**Brief 1**
In the commentary on mining industry tax campaigns, condense the paragraph beginning "It was the removal of the condensate excise exemption" into a shorter version that keeps its main facts.
**Brief 2**
Extend the commentary on mining industry tax campaigns by writing what follows its final sentence.

**Exercise passage**
.....
As another pre-emptive mining industry campaign fires up to warn the government off considering removing tax concessions to fund corporate tax cuts, it’s worth doing a reality check on the track record of industry in opposing government decisions.

It was a tax that was “one of the greatest assaults on the living standards of Western Australians I have ever seen in the history of Federation”, one Liberal senator Liberal senator said; one that demonstrated “all of the morality of carpetbaggers and burglars”. Another Liberal senator declared it would “have disastrous consequences for our sovereign risk profile”. “Our reputation has gone down the drain because of this. Every single large project boardroom is saying: ‘What is happening in Australia’?”

And it was “bleeding obvious” that the tax would be passed on to Western Australian consumers, another Liberal said.

It was the removal of the condensate excise exemption in 2008, introduced in the Rudd government’s first budget. As a kind of warm-up act to the hysteria of the mining tax, an alliance of The Australian, resources company Woodside and Coalition senators was formed to attack the removal of a generous 1970s exemption designed to encourage offshore petroleum exploration. The Australian boasted about its role in alerting the world to the impact on consumers.  And in August, when the relevant bill was before the Senate, Woodside chief Don Voelte began an epic period of whingeing that wouldn’t cease until he left Woodside for the warm embrace of Kerry Stokes several years later.
.....
**Data listing**
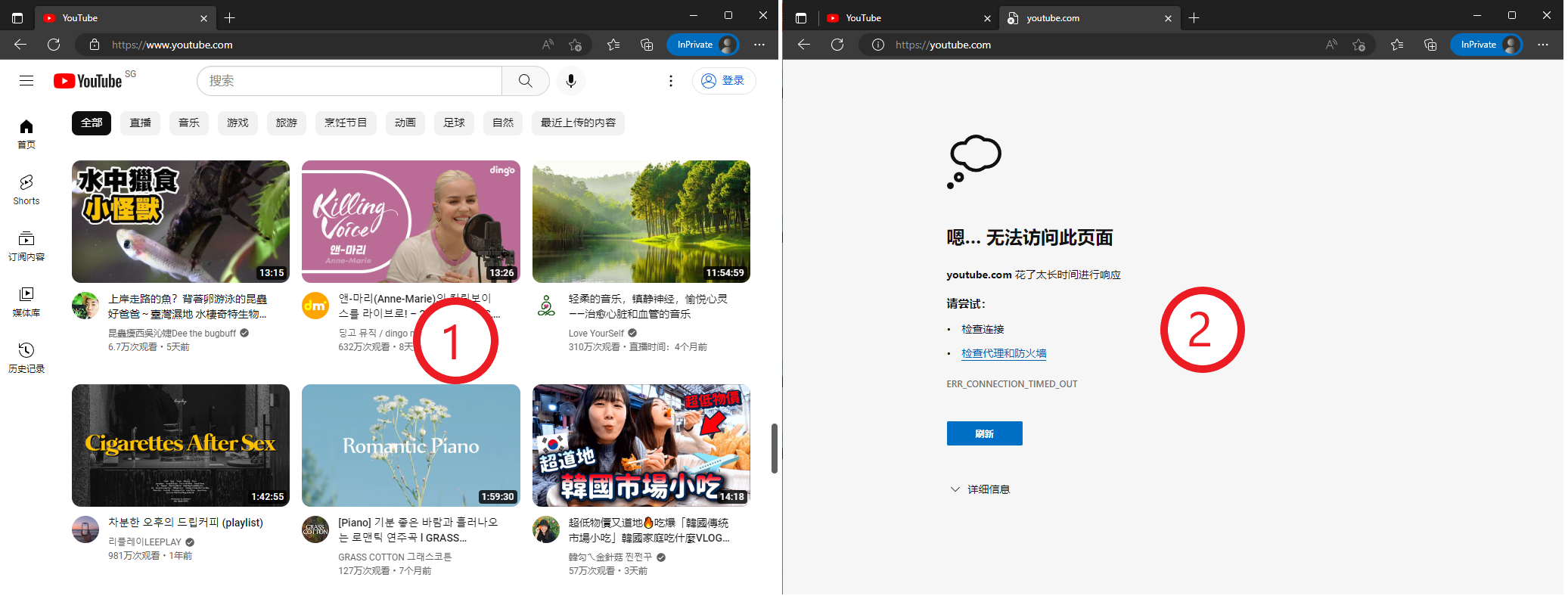Image resolution: width=1568 pixels, height=596 pixels.
Task: Open the 检查代理和防火墙 link
Action: (1004, 353)
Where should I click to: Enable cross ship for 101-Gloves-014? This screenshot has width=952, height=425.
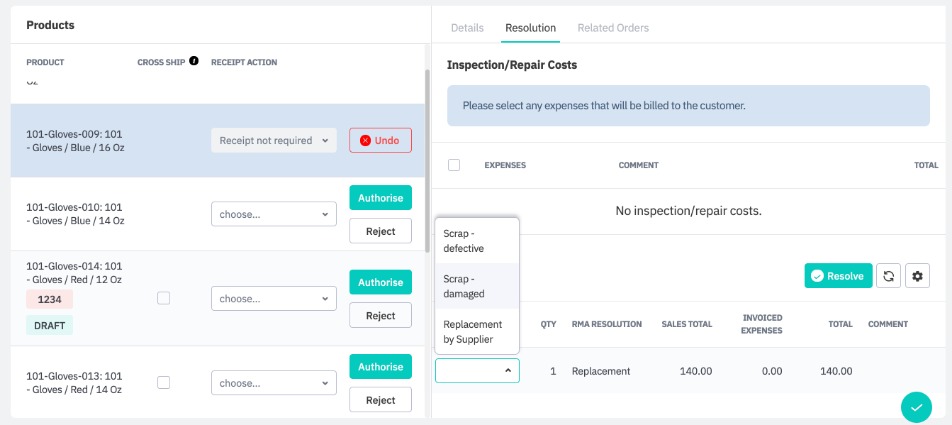163,298
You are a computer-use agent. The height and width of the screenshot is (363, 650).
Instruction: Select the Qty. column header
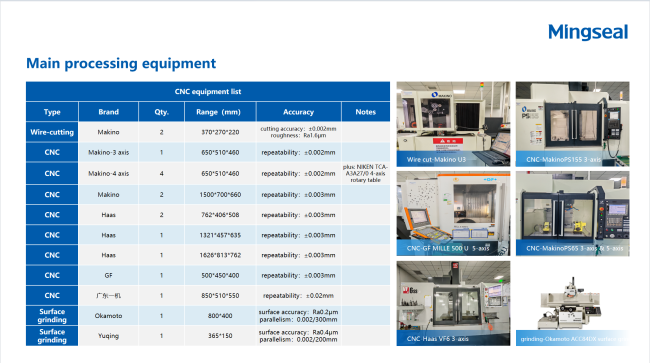pos(161,112)
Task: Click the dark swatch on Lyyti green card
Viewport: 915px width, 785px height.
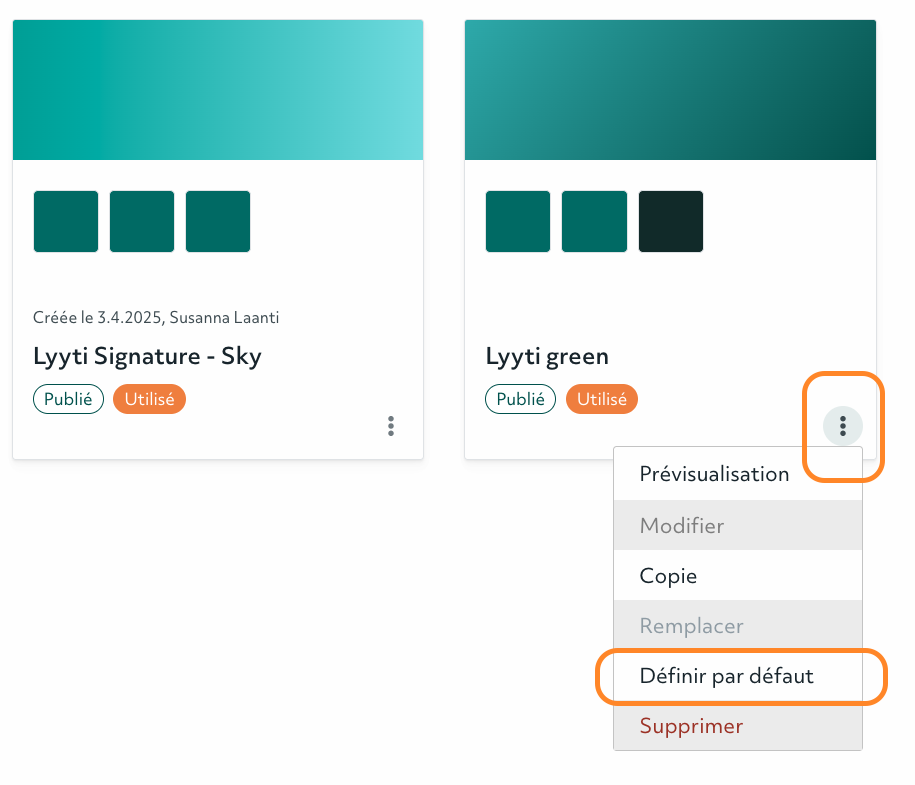Action: (x=671, y=221)
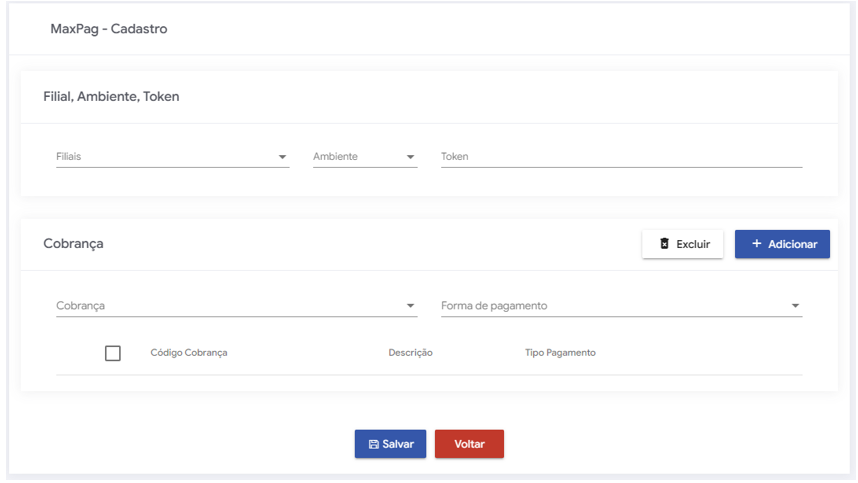This screenshot has height=483, width=858.
Task: Expand the Filiais dropdown arrow
Action: point(282,157)
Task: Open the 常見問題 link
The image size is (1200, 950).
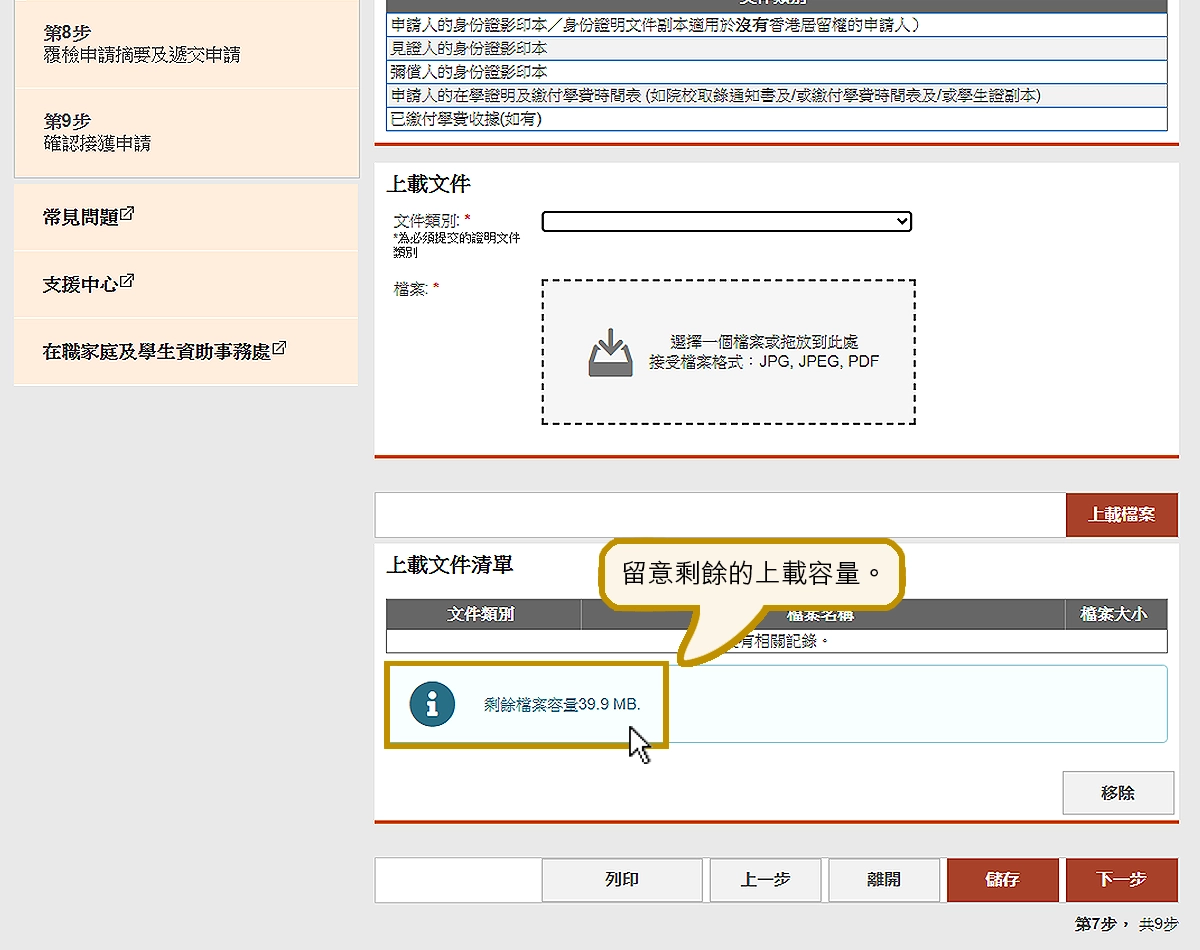Action: point(81,217)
.....
**Expected output 1**
The Rudd government's first budget in 2008 removed the condensate excise exemption, a generous 1970s measure meant to encourage offshore petroleum exploration. As a warm-up to the later mining tax hysteria, The Australian, Woodside and Coalition senators joined forces against the change, and The Australian boasted of alerting the world to its impact on consumers. When the bill came before the Senate in August, Woodside chief Don Voelte began years of complaining that lasted until he left Woodside for Kerry Stokes.

**Expected output 2**
“Woodside must pass on increased costs,” Voelte piously intoned. “The idea that we can somehow afford this cost into our business is unrealistic. This unexpected new tax is no different to any other cost.” A few months later Woodside unveiled a record profit for 2008, up 70% on 2007.

The passing-on of the tax was an odd thing, too. Domestic gas prices did rise in Western Australia, but not because of the condensate excise: in June 2008, Apache Energy’s pipeline on Varanus Island blew up, causing a huge spike in WA gas prices. Prices fell when supply was restored, but thereafter began a slow but steady rise and eventually reached double those of domestic gas supplies in the eastern states. Were Voelte and The Australian right? The WA Parliament held an inquiry into gas prices in 2011.

But what the committee found was that:

“… the local market has witnessed an extended period of oversupply, courtesy of the existence of large low-priced legacy contracts, which removed the incentive for further exploration and development of alternative gas resources … The predicament in Western Australia has been exacerbated by the fact that production costs have risen sharply for existing domgas developers and new entrants to the LNG market. This is attributable to a combination of factors including the commercial reality that the cheapest fields — and those with higher liquids content — have already been developed. Moreover, the cost of supplying materials and labour has doubled during the global commodities boom: a problem made more acute in Western Australia due to the remote locations where local gas reserves are being extracted.”

Woodside’s submission to the inquiry didn’t even mention the removal of the condensate exemption, even in its section on why Australia was a high cost place to do business. “In the last 2-3 years,” Woodside told the committee, “a tightening market and the need for higher revenues to support the development of new higher cost resources, has seen a rise in pricing for new gas contracts”.

What about petroleum exploration? Did investors flee the country in response to the removal of the excise from July 2008? According to ABS data, the decision preceded a huge spike in investment in petroleum exploration in WA.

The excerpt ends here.